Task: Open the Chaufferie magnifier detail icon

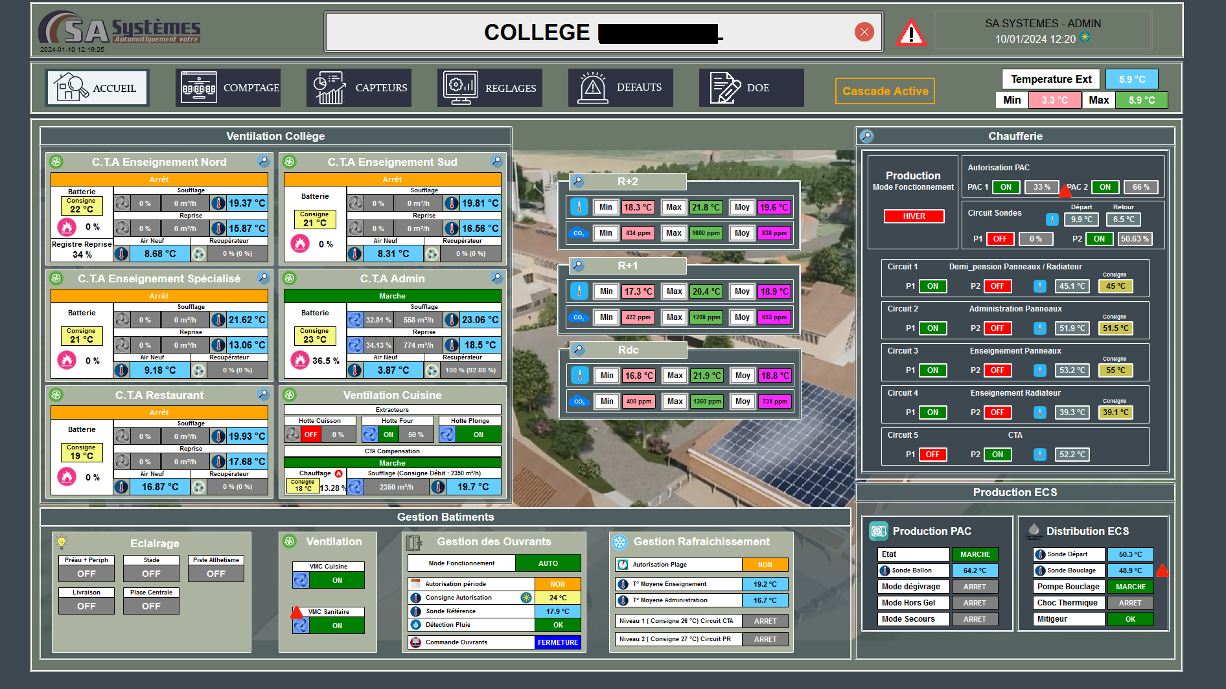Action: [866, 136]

__________

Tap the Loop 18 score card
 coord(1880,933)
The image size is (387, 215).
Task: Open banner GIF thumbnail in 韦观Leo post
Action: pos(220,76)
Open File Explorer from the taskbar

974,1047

__________

# Objective:
Please copy the entries word for word, running from the line that contains "Task: Open the" through the line that contains "Action: [866, 136]", leaving out the pictures.

# Solution to this problem:
Task: Open the Chaufferie magnifier detail icon

Action: [866, 136]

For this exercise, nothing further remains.